Almost exactly two years ago I read a book by debut novelist Rebecca Wait for the first time. Called The View on The Way Down it was the story of two bothers, one of whom suffered from crippling depression. The kind of book that stays with you for many months after finishing it, I still remember with absolute clarity a passage in the novel that reduced me to a sobbing wreck on a very packed train.

Thus it was with much delight – that I discovered Rebecca had written a second book. I’m often slightly nervous when it comes to reading the second offering from an author whose debut I loved as much as I did The View on the Way Down, but upon starting The Followers, I soon discovered I had nothing to worry about.

The book opens with 22-year-old Judith visiting her mother Stephanie in prison; their relationship is a strained one, and it soon becomes clear why.  Ten years ago, single and disillusioned with life, Stephanie joined a religious cult ran by charismatic Nathaniel after a chance meeting in a cafe, taking with her her young daughter. Nestled in wild and misty Yorkshire moorland, Wait creates a perfectly chilling backdrop to a tale that is both unsettling and powerful.
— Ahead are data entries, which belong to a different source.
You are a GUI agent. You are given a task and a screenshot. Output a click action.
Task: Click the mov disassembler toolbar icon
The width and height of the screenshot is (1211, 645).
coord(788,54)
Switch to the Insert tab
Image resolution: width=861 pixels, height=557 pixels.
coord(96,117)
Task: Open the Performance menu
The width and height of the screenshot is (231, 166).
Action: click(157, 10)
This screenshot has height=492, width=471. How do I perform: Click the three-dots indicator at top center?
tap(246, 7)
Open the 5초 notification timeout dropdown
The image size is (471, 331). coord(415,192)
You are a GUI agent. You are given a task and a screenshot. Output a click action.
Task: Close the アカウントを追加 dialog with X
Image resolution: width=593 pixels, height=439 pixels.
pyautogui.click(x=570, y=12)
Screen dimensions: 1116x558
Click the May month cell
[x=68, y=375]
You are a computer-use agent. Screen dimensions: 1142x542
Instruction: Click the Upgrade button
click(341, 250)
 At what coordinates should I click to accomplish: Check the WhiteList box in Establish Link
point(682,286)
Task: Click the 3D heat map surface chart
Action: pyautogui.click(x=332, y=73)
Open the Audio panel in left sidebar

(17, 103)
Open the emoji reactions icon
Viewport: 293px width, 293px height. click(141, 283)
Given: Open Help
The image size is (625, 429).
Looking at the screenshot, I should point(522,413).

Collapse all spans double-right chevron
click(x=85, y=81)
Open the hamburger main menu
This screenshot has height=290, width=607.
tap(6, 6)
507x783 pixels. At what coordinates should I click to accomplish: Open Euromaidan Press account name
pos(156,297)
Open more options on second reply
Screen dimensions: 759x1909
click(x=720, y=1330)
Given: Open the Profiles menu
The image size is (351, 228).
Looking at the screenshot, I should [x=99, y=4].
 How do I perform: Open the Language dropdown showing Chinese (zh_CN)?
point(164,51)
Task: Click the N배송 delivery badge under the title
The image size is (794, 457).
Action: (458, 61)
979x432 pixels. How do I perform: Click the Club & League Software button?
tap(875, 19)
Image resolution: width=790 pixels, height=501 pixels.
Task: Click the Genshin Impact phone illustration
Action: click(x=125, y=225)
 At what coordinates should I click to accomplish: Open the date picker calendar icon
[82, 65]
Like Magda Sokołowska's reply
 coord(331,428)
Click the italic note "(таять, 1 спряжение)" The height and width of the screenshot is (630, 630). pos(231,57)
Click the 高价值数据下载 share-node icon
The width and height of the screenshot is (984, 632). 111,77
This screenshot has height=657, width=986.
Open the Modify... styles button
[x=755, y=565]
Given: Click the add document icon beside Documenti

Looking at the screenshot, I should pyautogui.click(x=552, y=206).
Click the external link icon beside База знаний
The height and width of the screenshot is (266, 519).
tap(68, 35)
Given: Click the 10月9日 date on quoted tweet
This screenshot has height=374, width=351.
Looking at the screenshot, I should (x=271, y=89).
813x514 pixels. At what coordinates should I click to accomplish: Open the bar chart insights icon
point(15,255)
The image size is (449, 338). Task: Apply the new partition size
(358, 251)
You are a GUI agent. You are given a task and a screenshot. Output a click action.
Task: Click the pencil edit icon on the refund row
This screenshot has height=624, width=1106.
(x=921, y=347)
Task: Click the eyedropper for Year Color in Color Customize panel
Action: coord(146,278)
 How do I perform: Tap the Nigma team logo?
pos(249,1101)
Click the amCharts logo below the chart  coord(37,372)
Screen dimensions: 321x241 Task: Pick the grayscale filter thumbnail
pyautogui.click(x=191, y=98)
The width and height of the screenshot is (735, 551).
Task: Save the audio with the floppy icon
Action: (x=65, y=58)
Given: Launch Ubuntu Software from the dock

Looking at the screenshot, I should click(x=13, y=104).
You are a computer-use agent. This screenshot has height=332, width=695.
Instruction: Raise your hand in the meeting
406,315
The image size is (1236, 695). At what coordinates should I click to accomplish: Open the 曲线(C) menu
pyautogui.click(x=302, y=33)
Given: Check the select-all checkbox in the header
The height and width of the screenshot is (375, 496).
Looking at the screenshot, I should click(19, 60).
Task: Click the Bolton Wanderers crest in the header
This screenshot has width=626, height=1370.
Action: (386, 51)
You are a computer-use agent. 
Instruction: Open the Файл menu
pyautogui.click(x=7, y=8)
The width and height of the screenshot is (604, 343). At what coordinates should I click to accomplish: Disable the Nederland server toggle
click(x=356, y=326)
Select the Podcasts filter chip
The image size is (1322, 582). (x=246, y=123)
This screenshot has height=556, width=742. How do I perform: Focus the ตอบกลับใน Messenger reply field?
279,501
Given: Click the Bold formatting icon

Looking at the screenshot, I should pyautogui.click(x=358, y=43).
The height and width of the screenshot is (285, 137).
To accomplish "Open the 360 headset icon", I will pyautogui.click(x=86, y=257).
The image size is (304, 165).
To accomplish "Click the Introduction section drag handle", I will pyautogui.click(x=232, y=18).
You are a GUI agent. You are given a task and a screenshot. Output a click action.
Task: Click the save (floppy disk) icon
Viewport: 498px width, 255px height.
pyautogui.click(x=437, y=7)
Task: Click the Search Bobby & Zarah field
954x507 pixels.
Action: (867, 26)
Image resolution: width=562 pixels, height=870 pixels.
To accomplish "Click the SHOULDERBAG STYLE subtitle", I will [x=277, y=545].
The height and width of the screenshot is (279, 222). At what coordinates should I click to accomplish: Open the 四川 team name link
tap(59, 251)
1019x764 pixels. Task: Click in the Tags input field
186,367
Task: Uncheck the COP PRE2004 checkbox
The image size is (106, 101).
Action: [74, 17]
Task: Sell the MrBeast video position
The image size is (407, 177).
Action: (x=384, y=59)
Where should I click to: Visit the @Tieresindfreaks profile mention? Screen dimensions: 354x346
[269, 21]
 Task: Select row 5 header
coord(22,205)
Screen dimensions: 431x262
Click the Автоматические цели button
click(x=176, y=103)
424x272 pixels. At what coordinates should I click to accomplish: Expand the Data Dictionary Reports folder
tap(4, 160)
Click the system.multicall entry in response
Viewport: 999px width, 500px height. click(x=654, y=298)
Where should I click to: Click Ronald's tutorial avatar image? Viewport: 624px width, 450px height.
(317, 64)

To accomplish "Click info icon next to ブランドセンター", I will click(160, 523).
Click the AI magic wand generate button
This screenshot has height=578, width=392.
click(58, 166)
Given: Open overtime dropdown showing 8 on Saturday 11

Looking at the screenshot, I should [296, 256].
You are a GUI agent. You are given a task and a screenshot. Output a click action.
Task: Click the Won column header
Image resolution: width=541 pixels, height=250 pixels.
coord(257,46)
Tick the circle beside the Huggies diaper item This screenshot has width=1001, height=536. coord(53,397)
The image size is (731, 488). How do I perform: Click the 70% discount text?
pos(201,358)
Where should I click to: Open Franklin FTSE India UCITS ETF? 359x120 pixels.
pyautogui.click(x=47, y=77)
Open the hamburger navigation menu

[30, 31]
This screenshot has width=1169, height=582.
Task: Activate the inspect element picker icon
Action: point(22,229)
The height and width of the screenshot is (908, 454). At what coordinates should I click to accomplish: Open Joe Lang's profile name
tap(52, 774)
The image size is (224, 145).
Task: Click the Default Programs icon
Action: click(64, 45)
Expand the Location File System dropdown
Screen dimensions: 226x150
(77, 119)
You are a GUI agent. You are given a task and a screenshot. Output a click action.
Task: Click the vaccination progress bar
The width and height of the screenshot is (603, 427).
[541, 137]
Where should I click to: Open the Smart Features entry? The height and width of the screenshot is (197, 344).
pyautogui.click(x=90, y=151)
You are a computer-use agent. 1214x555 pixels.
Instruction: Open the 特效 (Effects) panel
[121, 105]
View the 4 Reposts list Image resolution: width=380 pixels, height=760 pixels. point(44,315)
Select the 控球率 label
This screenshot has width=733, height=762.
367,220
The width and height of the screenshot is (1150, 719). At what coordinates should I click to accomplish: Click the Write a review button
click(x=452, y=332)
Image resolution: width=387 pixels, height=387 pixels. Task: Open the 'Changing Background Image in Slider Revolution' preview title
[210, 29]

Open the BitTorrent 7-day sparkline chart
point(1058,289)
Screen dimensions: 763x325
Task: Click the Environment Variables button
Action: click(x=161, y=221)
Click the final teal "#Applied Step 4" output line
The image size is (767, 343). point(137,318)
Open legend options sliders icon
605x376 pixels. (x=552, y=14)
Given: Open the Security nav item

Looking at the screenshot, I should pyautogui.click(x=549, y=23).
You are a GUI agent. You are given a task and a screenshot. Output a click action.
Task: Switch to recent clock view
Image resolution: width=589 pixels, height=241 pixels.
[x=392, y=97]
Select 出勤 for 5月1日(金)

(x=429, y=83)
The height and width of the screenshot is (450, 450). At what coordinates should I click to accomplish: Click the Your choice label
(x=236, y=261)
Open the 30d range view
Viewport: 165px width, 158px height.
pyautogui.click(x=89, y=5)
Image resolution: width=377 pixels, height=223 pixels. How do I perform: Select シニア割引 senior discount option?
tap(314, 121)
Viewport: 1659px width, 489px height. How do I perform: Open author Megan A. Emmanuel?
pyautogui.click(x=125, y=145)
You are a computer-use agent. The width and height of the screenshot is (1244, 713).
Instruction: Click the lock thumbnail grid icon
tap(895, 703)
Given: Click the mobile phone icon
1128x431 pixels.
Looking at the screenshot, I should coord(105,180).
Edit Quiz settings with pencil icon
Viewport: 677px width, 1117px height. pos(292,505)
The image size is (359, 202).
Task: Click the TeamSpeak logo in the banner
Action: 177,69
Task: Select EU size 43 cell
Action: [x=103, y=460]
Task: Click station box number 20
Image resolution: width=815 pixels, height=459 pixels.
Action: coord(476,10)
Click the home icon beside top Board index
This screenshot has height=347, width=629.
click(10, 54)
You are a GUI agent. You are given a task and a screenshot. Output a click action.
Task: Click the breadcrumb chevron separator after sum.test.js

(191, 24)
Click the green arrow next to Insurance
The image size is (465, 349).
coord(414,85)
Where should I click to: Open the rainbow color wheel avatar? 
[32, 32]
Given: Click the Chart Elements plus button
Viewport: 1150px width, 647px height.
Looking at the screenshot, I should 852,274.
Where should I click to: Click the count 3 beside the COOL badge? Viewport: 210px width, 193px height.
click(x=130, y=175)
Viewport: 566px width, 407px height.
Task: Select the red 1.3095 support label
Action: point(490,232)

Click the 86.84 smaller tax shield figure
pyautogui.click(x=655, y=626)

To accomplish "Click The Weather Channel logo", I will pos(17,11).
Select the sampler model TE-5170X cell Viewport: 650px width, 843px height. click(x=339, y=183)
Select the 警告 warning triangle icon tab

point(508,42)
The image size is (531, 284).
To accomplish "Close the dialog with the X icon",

The isolation in which Nathaniel and his followers live is intensified by the evocative setting and the relentless, almost biblical, rain which falls throughout further adds to the bleakness of the tale.

Swept up in a world of blurred lines, tensions are high as the characters deal with sacrifice, atonement and fading faith, until a horrifying night when everything changes.

Gripping until its last page, The Followers is a poignant and compelling tale that explores themes of identity, morality, and most of all, hope.